*** Block opens ***

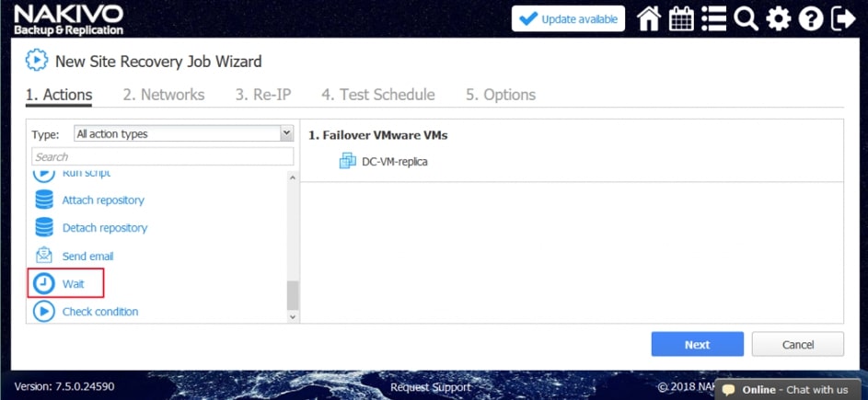Go to the Test Schedule tab
This screenshot has width=868, height=400.
tap(377, 95)
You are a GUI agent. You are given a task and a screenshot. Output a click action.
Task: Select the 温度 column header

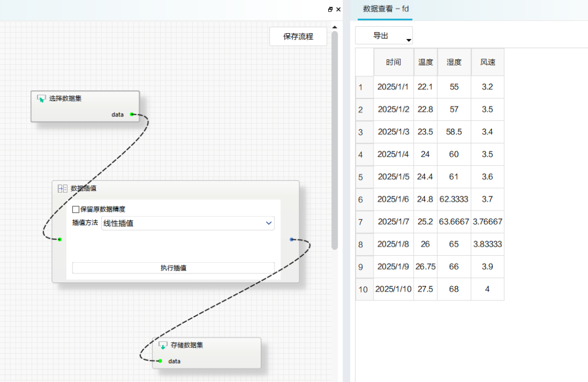(425, 62)
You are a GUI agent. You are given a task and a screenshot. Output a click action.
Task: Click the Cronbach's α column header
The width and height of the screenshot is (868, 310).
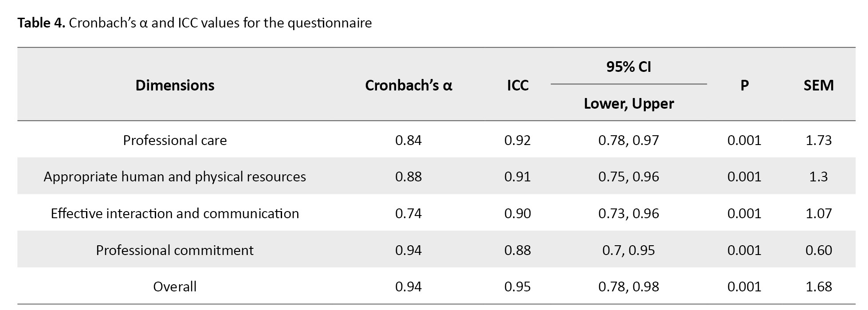click(x=408, y=85)
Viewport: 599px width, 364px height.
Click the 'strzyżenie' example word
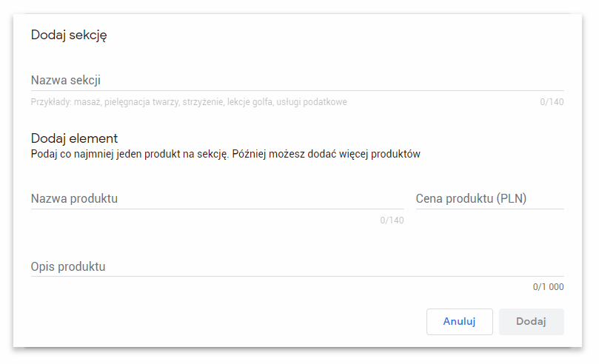[x=203, y=102]
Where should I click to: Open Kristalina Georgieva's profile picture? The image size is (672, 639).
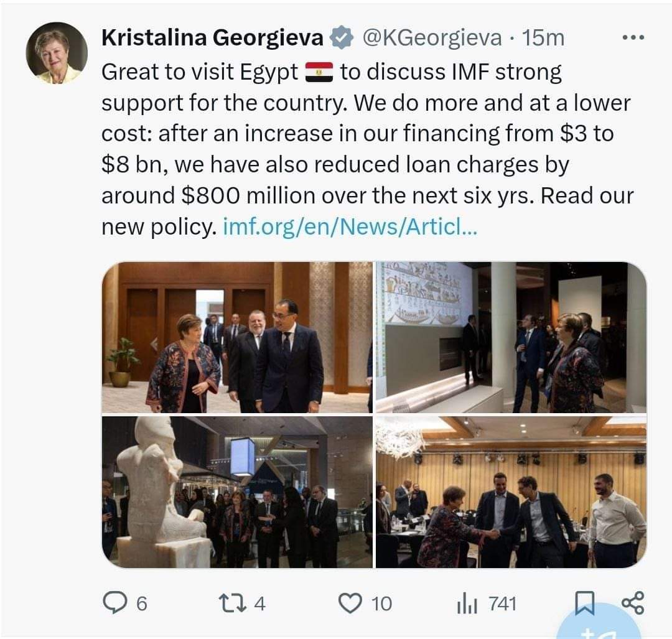pyautogui.click(x=57, y=53)
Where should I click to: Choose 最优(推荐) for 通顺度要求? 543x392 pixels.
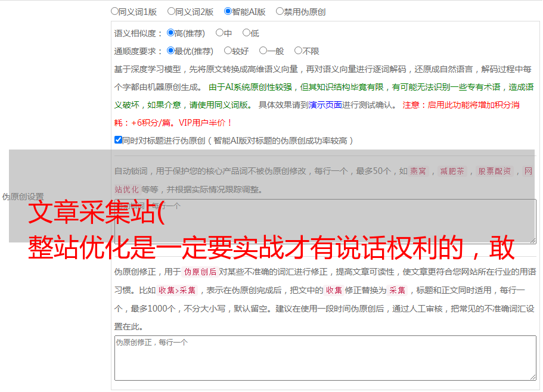click(170, 51)
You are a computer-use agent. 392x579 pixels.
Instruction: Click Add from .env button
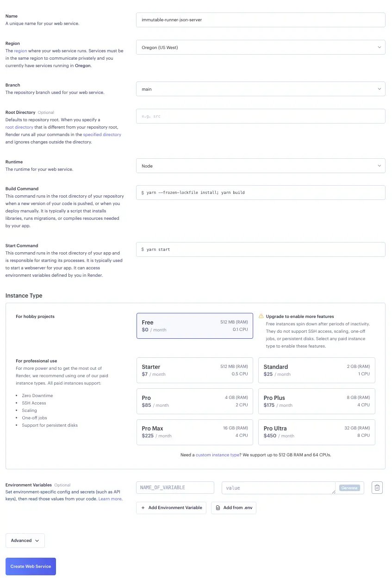[x=234, y=508]
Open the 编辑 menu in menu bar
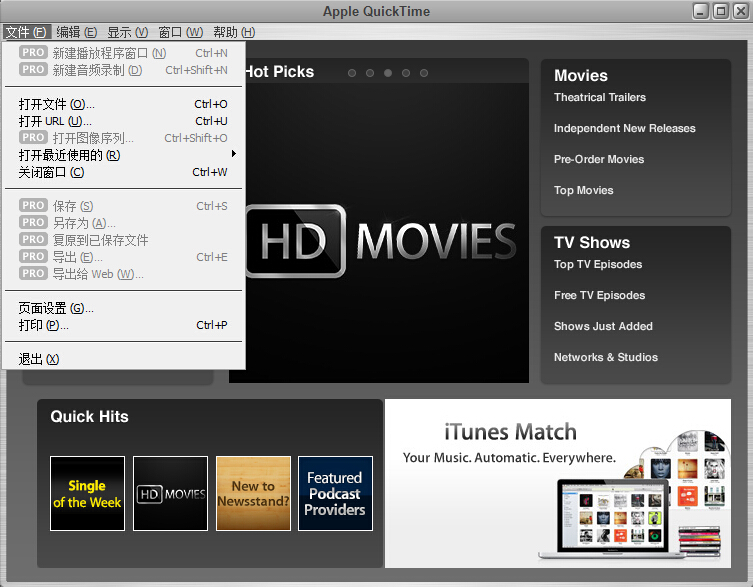 (76, 33)
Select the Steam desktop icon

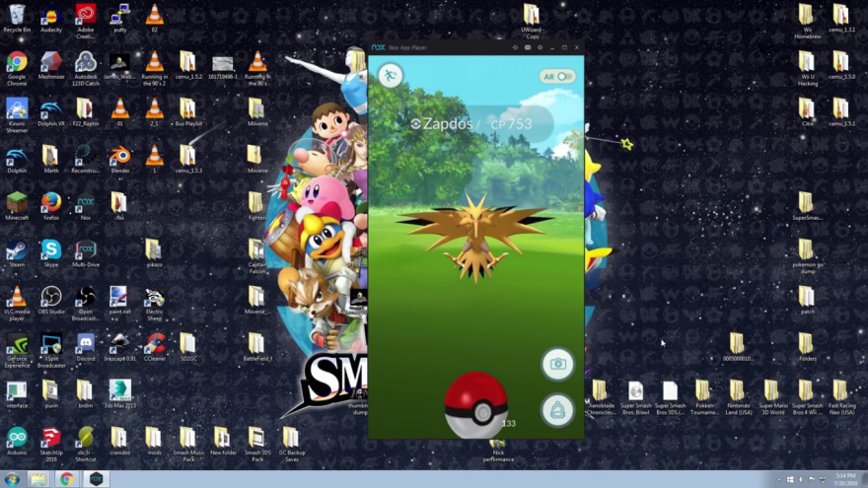tap(17, 251)
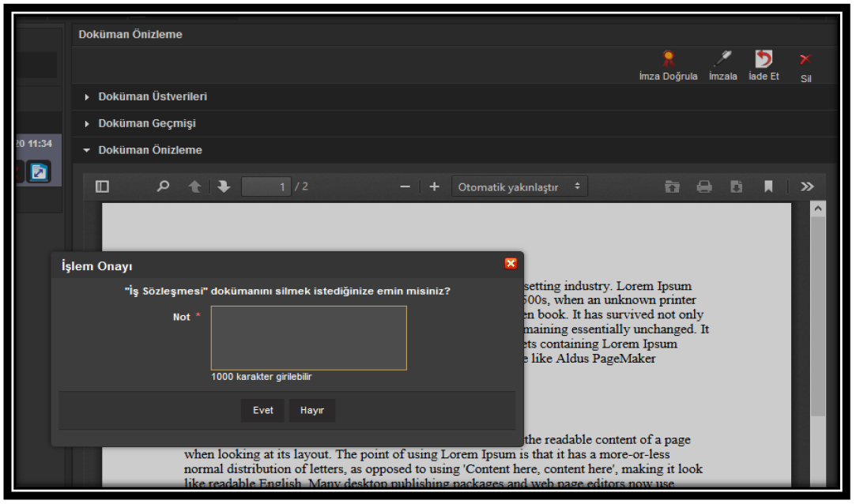Open the PDF search magnifier tool

click(163, 186)
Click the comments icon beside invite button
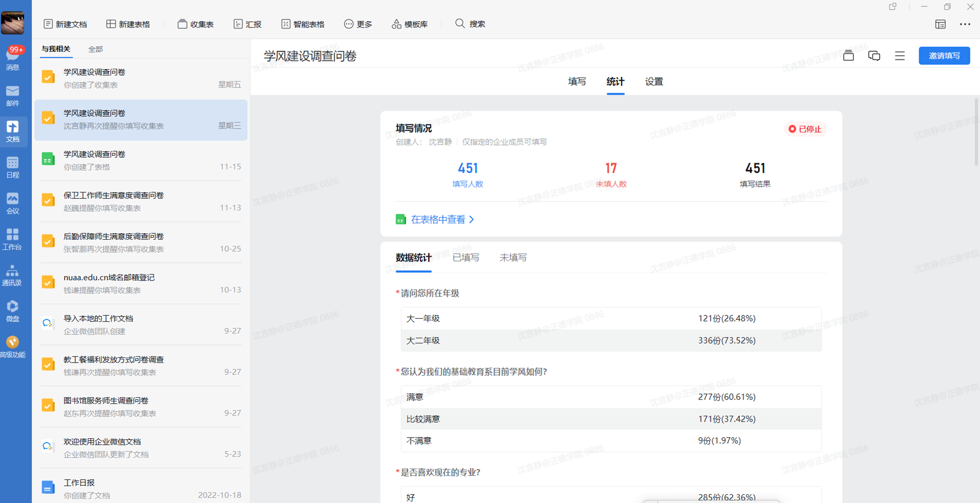The width and height of the screenshot is (980, 503). point(874,56)
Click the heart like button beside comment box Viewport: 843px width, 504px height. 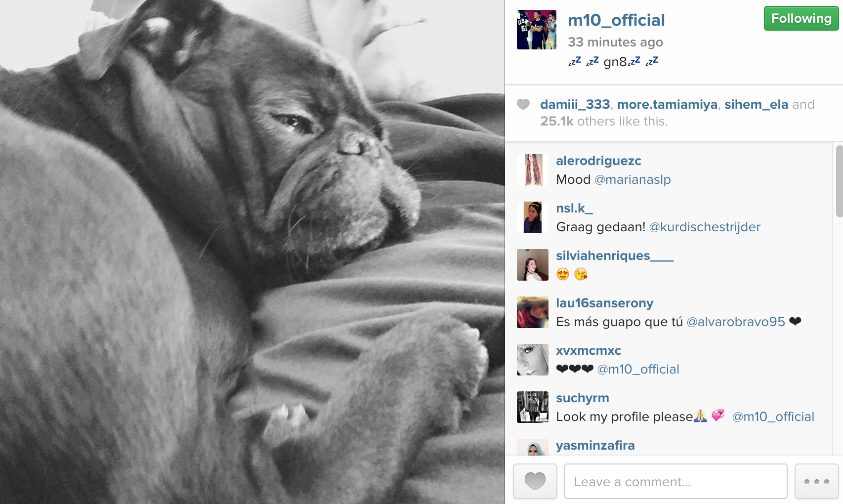point(535,481)
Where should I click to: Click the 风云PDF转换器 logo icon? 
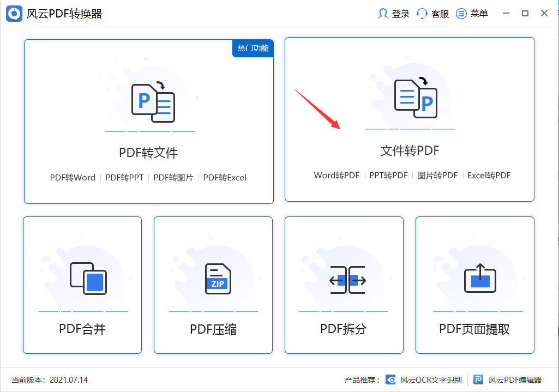click(15, 13)
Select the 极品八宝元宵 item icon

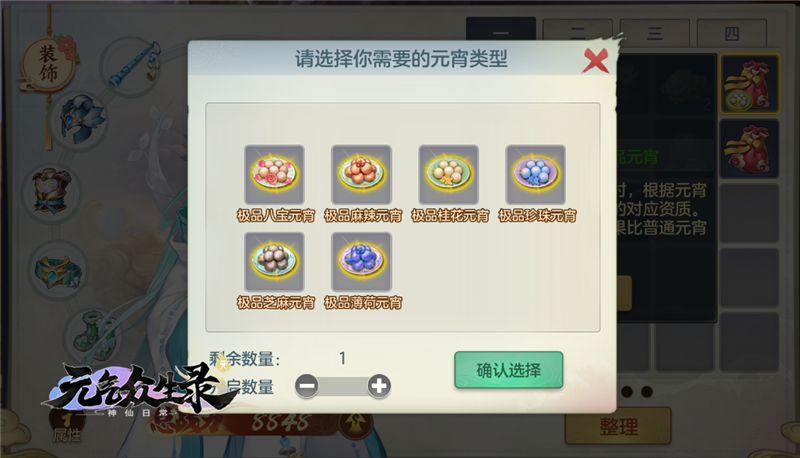point(274,174)
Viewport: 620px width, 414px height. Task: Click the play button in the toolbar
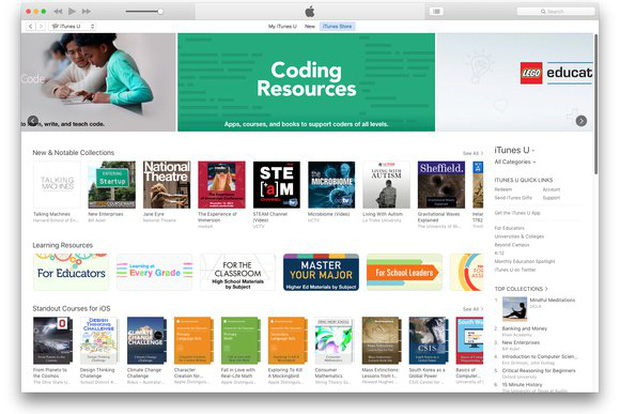(x=73, y=11)
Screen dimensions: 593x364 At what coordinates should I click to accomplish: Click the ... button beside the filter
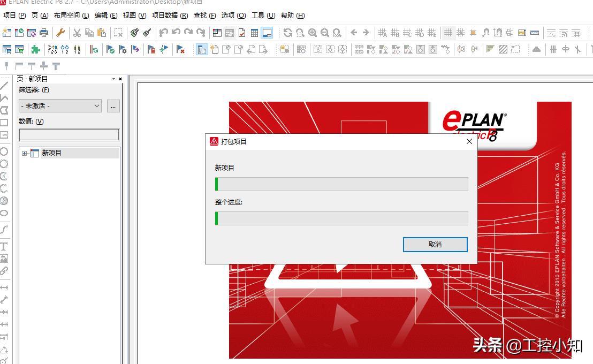(x=113, y=106)
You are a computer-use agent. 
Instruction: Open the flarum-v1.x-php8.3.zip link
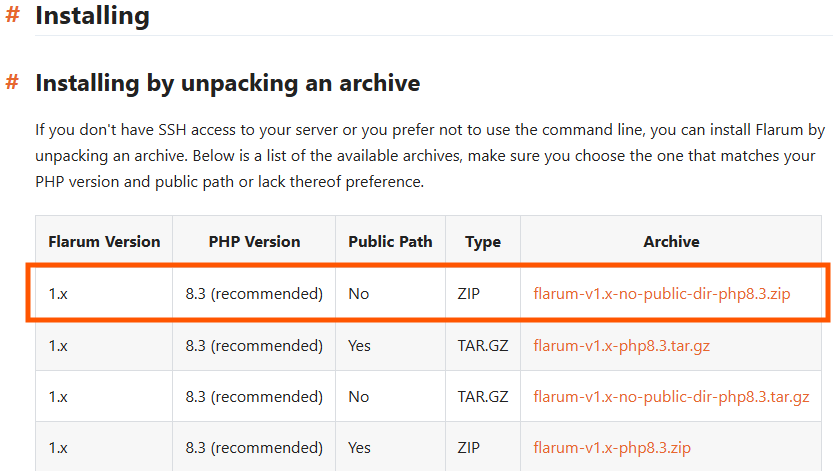612,447
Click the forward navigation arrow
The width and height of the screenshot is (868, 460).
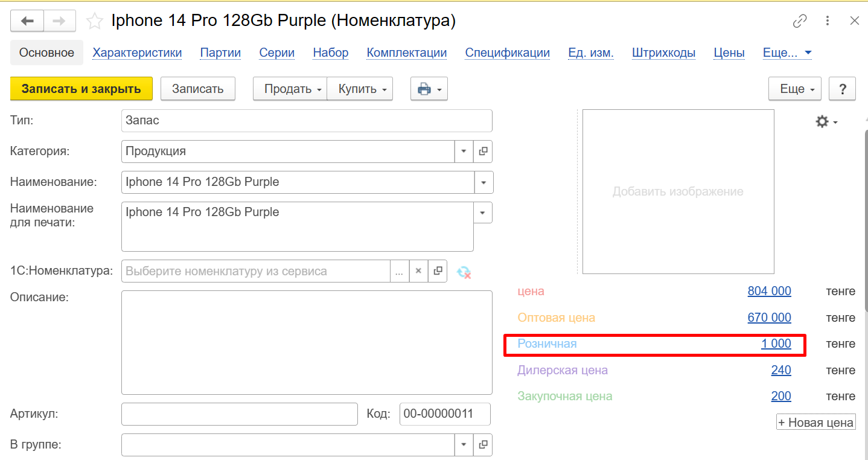59,22
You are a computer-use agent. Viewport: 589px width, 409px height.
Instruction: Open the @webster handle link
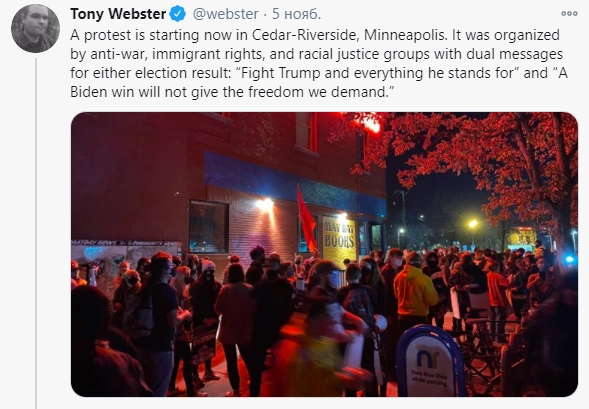(225, 14)
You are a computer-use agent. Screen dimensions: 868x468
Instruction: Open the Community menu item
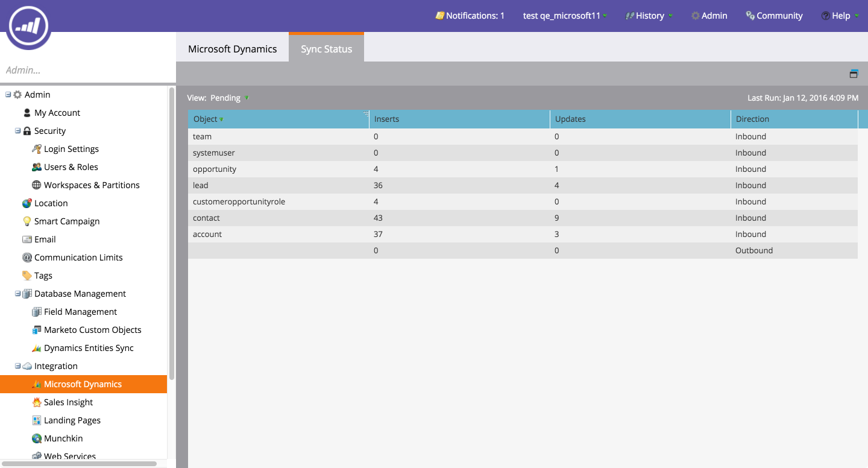tap(774, 16)
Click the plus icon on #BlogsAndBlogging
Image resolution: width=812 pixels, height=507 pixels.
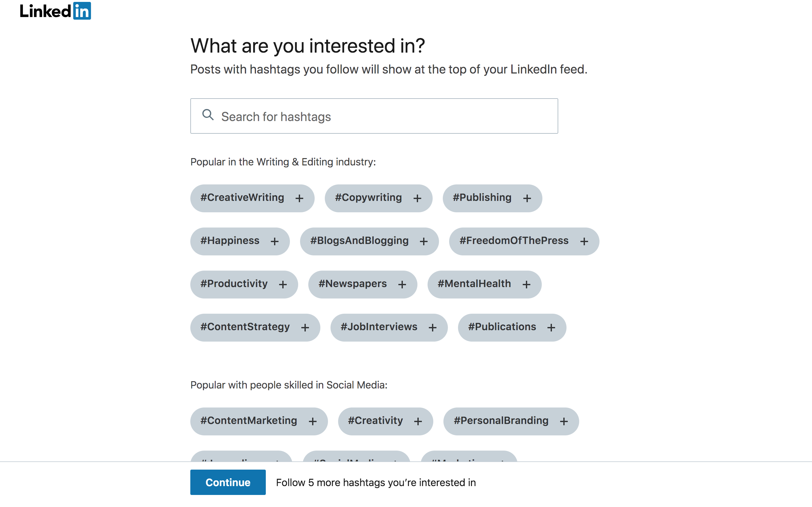tap(423, 241)
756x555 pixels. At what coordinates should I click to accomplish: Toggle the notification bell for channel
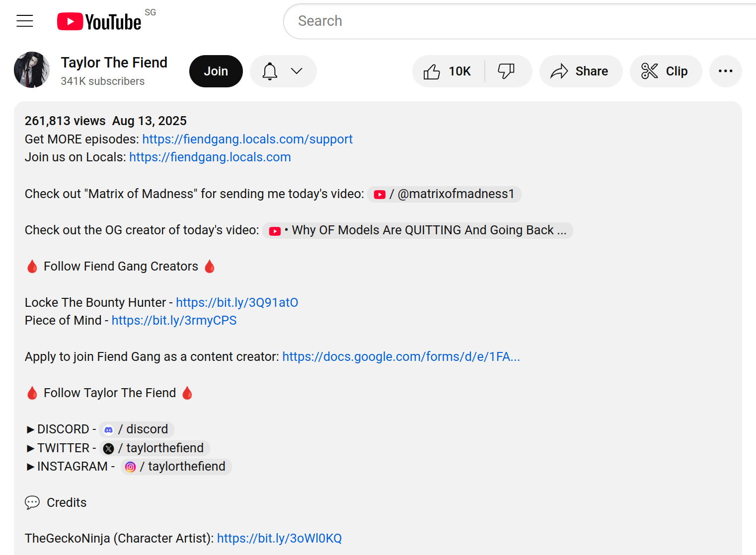coord(270,71)
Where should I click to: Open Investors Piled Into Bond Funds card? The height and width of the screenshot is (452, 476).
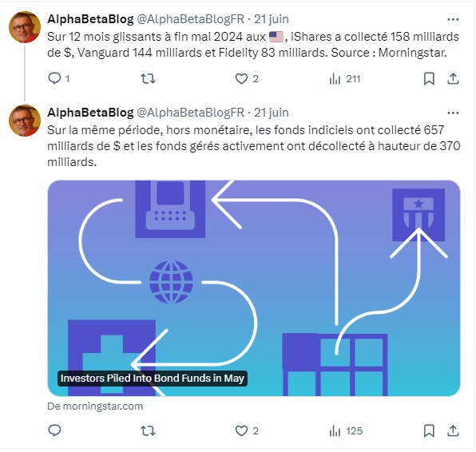point(254,288)
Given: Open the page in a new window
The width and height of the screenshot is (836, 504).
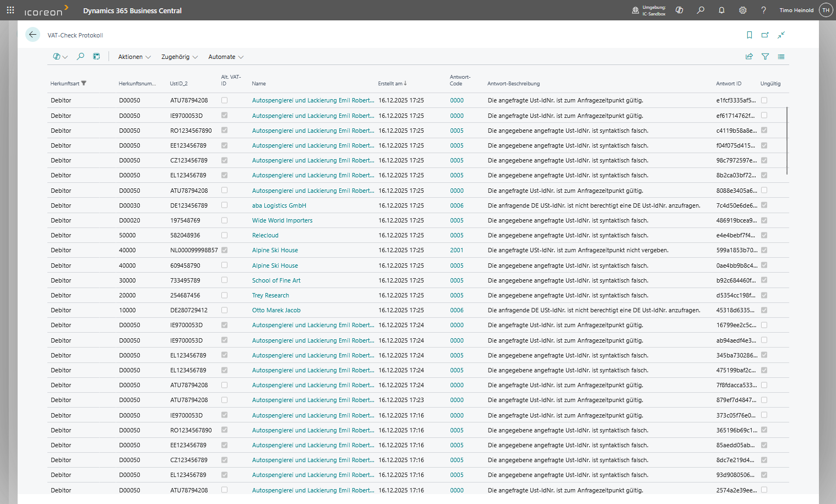Looking at the screenshot, I should 765,35.
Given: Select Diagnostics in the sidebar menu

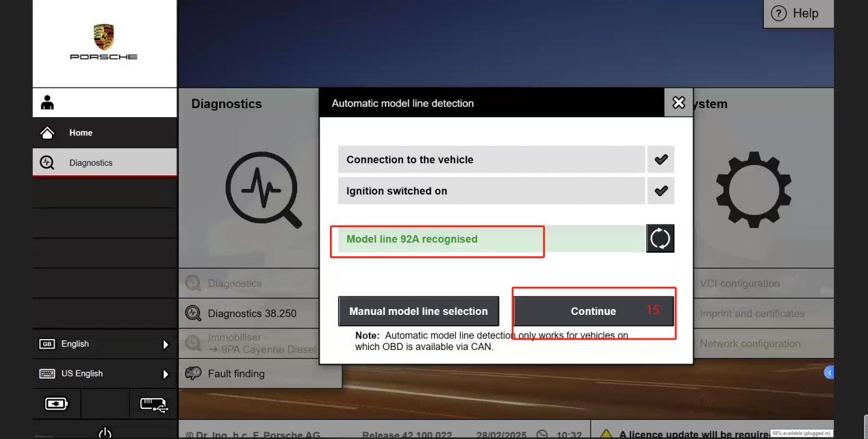Looking at the screenshot, I should [90, 163].
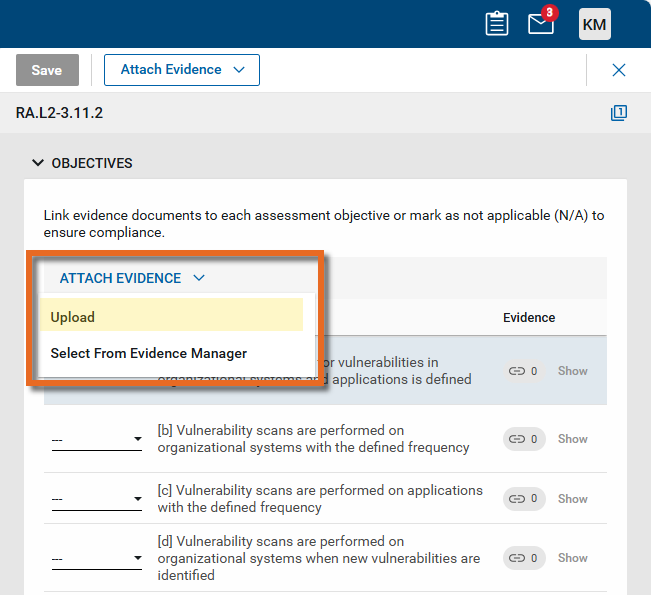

*** Block closes ***

Work required ▸
Every line from the one containing "756x555 pixels. At" through the last line of the listing must be written out again exactly, and no other line. Leave the pictures aside.

Written answer ▸
756x555 pixels. At what coordinates should I click to accomplish: Toggle the notification bell for channel
coord(270,71)
Where should I click to: Open Investors Piled Into Bond Funds card? The height and width of the screenshot is (452, 476).
point(254,288)
Given: Open the page in a new window
The width and height of the screenshot is (836, 504).
Looking at the screenshot, I should 765,35.
Given: Select Diagnostics in the sidebar menu

Looking at the screenshot, I should [90, 163].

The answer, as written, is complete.